Kristian is the country manager of the hugely popular, free instant messaging and Voice over Internet Protocol (VoIP) application called Viber. Unlike most apps, Viber made an instant splash into the Philippine market, as soon as it came in two years ago, with a market cutting across millennials to corporates and organizations as well as OFWs. Their secret, Kristian says, is not only because Viber is free but also its simplicity and ease of use in smartphones and desktops.
“It’s clean, fun, easy to use and allows you to connect freely. If you compare it with other apps, theirs are too cluttered, you get advertisements.” But one of their biggest advantages, he says, is their “optimizing technology” where the app self-adjusts to low or high bandwidths so the experience users will have becomes seamless.

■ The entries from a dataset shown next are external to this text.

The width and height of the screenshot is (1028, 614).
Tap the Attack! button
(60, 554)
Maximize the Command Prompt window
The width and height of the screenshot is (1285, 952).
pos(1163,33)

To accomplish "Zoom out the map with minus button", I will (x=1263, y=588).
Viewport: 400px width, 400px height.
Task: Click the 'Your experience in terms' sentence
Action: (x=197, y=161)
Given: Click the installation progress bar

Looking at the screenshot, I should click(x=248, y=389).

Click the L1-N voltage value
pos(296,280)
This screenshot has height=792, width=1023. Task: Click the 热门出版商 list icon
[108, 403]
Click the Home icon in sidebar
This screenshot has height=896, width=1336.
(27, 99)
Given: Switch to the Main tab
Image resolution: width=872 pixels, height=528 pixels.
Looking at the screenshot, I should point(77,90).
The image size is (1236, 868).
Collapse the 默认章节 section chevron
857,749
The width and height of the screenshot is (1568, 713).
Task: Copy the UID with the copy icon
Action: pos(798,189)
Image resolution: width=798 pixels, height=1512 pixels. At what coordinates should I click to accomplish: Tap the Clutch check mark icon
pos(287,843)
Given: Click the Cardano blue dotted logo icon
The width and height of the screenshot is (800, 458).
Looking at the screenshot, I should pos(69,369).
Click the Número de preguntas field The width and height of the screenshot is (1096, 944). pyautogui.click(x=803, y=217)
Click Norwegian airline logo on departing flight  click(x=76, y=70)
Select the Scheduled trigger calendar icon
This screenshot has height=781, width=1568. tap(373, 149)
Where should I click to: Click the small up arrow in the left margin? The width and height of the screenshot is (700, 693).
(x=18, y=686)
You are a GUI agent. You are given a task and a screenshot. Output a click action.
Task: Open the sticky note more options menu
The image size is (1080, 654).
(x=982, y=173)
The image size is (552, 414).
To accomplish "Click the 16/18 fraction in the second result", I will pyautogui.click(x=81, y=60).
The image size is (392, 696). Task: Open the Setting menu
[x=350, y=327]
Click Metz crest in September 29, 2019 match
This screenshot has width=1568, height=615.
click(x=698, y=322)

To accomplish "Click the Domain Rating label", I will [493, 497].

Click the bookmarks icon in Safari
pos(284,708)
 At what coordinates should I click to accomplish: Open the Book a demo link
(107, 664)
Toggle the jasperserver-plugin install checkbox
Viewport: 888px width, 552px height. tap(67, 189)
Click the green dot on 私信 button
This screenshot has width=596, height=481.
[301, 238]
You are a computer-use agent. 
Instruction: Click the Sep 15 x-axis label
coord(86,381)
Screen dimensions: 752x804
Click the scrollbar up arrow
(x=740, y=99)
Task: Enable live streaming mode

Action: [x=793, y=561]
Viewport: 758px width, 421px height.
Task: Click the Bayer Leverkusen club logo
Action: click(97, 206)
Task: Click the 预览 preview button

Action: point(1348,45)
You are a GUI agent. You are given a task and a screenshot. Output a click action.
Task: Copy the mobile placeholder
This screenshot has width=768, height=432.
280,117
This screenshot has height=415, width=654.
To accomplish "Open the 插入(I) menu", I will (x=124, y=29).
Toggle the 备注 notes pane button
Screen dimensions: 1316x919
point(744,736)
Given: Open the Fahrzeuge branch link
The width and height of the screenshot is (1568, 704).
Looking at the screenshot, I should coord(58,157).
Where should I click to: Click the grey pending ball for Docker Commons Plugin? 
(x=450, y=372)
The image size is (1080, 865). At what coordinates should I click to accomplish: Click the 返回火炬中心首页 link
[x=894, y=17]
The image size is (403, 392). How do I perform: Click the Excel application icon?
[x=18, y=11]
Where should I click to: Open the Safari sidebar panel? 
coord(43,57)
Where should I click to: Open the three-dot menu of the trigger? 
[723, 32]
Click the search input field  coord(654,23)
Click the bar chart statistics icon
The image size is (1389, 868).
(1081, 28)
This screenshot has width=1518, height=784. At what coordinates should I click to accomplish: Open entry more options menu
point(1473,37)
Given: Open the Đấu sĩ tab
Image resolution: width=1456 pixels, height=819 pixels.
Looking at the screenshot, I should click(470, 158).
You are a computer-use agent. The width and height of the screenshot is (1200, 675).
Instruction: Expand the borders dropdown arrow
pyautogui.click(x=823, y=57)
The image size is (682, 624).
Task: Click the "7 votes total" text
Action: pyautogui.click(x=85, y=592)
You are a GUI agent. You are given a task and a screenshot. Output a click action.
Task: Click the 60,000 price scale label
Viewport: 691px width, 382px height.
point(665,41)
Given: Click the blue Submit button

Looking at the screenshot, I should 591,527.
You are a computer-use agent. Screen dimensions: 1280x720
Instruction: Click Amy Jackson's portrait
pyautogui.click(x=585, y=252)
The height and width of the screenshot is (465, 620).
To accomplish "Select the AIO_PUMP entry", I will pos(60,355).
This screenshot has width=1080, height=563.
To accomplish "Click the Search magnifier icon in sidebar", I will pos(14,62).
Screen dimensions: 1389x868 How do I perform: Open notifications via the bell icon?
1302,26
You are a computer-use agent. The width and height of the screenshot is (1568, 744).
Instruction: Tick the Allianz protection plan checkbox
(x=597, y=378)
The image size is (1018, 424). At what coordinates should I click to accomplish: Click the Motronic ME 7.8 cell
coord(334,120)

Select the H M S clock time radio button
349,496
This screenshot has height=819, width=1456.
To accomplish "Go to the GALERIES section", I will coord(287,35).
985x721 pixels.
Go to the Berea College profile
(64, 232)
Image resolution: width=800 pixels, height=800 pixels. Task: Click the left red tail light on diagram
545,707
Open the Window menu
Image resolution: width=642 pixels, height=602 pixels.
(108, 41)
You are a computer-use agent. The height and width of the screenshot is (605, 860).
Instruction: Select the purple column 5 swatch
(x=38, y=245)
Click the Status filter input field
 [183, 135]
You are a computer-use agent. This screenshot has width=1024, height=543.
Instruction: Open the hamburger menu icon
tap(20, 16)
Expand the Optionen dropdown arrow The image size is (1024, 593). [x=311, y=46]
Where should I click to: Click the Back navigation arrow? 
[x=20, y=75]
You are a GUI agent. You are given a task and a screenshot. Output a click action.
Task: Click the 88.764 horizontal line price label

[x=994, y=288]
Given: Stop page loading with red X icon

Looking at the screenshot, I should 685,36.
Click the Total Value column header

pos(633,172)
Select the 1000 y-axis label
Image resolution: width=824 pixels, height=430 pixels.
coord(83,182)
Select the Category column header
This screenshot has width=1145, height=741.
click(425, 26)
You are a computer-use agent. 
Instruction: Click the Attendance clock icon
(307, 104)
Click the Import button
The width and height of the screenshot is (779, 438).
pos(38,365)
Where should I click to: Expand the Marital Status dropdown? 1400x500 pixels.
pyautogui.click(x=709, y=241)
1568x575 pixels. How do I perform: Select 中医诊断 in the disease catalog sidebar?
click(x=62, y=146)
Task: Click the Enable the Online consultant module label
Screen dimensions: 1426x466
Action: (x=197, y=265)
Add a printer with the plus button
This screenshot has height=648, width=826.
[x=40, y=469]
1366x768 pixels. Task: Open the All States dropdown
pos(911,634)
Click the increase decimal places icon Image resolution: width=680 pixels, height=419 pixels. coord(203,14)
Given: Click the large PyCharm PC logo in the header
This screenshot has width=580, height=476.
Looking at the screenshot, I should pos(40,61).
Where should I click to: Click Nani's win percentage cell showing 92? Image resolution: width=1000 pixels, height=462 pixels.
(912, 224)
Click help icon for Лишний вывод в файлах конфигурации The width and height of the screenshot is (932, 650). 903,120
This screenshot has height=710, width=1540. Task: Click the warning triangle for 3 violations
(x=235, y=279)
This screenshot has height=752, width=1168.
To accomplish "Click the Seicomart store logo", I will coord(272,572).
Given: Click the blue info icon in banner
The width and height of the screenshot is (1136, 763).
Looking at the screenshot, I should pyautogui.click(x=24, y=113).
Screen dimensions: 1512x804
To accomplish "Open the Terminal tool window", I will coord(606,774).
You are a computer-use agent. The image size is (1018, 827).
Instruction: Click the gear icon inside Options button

Viber Media was founded by four Israeli and Belarusian partners, Talmon Marco, Igor Magazinnik, Sani Maroli and Ofer Smocha. Its corporate records show it was initially launched for iPhones on December 2, 2010. It is a direct competitor of Skype, which also allows calls anywhere in the world for free. Soon after, the group also developed a version for Android as well as for BlackBerry and Windows Phone devices. As it hit 90 million users on July 24, 2012, a group messaging service and an HD voice engine were added to both Android and iPhone applications, with versions created for other smartphone and devices as well. In February 13, 2014, the company was acquired for $900 million by Rakuten, a Japanese e-commerce and internet company based in Tokyo.
In the Philippines, Viber entered the market in 2013 under public beta testing. The company, Viber Philippines, Inc., was formally registered with the Securities and Exchange Commission in June 2015, with its impressive new offices now running complete operations under a lean set-up of 6 people, including Kristian himself. “Viber, true to its nature as a startup company, is very lean and its employees multitask. Apart from being the head of the company, I am also the finance head and sometimes I’m also the HR [person], making sure that they get the training, etc.,” Kristian says with a smile on his face. But he adds that he doesn’t really mind the good-natured ribbing he gets as the “jack of all trades.” On the contrary, the young country head says it’s a good thing because he gets to oversee all aspects of operations. He also points out that they have good partners, making the task seem relatively easy.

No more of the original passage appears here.